=== Text ===
Avoiding, or at least limiting the damage from, geomagnetic storms is one of the most compelling arguments for why we should pay attention to space. Strong solar storms can have an impact on everything from air traffic to farming, and we ignore them at our own peril and cost. Despite that threat, the tools that we have applied to tracking and analyzing them have been relatively primitive. Both simulations and the physical hardware devoted to it require an upgrade if we are to accurately assess the threat a solar storm poses. As a first step, a new paper from a group led by researchers at the University of Michigan created a much more detailed simulation that shows how important it is that we also have the appropriate sensing hardware in place to detect these storms as they happen.

The paper, which was published in The Astrophysical Journal, simulates Coronal Mass Ejections (CMEs) in much greater detail. It has been known for a long time that CMEs have a massive impact on "space weather". But the CMEs themselves are massive, and simulations that try to understand them have focused on them as monoliths, with similar magnetic stresses throughout their multiple million miles of material.

That monolithic structure flies in the face of data we have collected on CMEs themselves, which show them to be much more complex than their simulations. Trying to figure out how that complexity arises has been one of the central focuses of CME research in recent years. The researchers think their simulation shows how - using another solar structure known as a Corotating Interaction Region (CIR).

=== Direction 1 ===
Find every line in the records below that contains the string "pixels" and copy each of those lines. Matches must have the same case.

=== Listed entries ===
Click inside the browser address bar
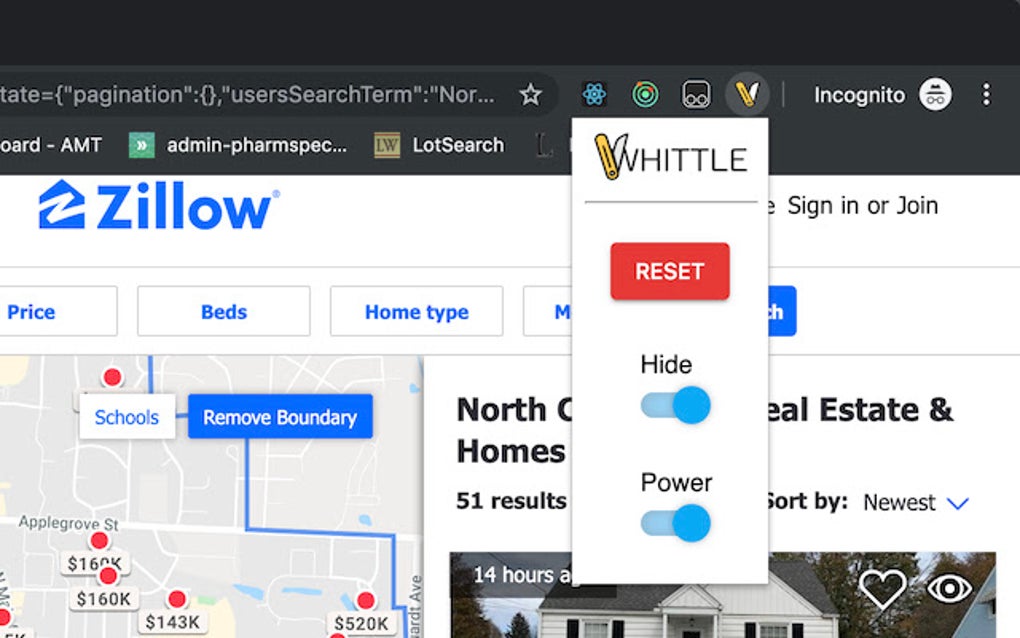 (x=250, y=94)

--

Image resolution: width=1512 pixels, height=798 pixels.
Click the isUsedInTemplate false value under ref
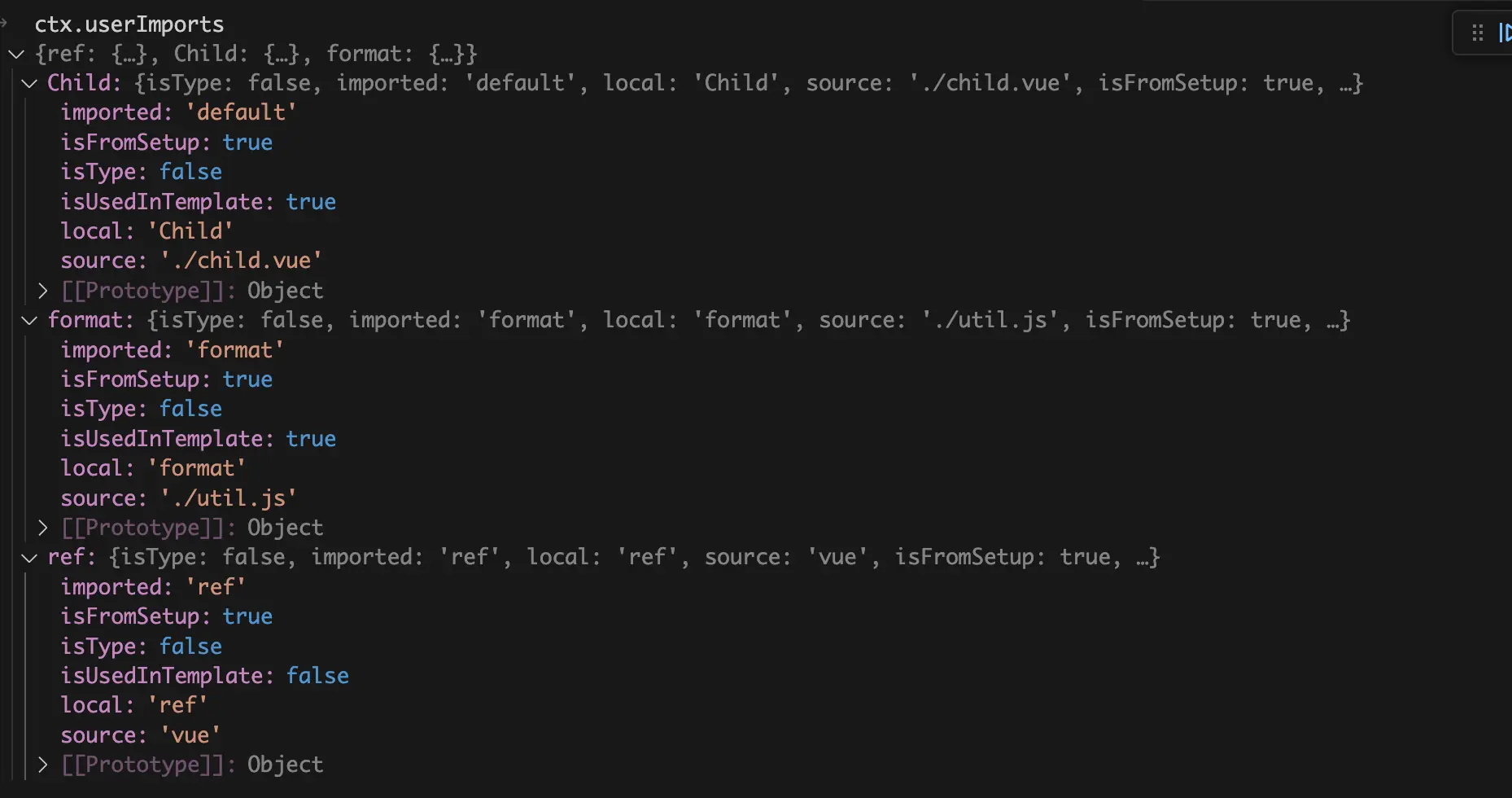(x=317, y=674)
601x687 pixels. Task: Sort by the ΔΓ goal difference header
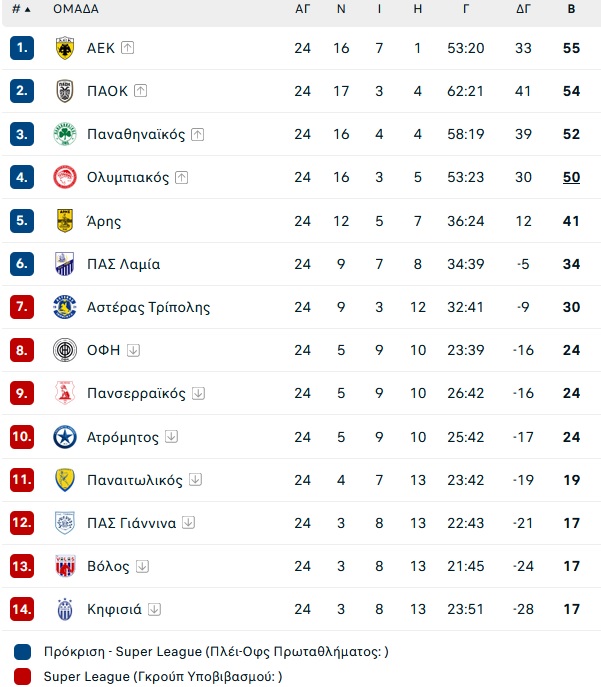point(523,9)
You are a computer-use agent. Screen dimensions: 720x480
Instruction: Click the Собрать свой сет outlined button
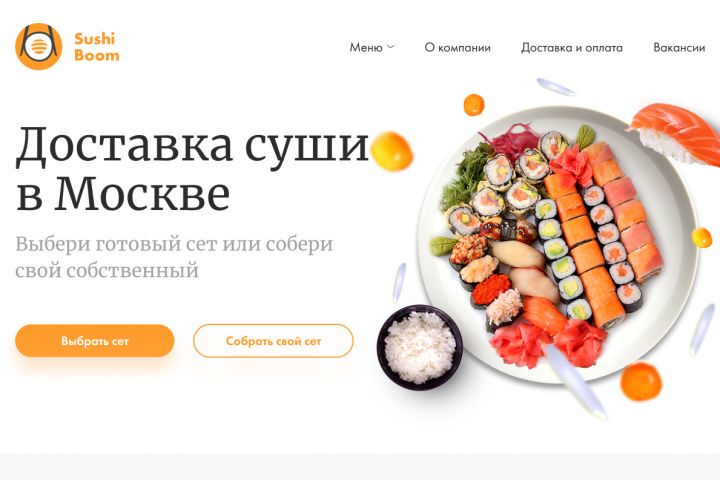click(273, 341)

=== Direction 2 ===
Please answer these questions about the solar storm text:
(a) In which journal was the paper published?
(b) Researchers at which university led the group behind the paper?
(c) What solar structure do the researchers use to explain how the complexity of CMEs arises?

=== Final result 1 ===
Image resolution: width=1512 pixels, height=798 pixels.
601x687 pixels. Task: Sort by the ΔΓ goal difference header

=== Final result 2 ===
(a) The Astrophysical Journal
(b) The University of Michigan
(c) A Corotating Interaction Region (CIR)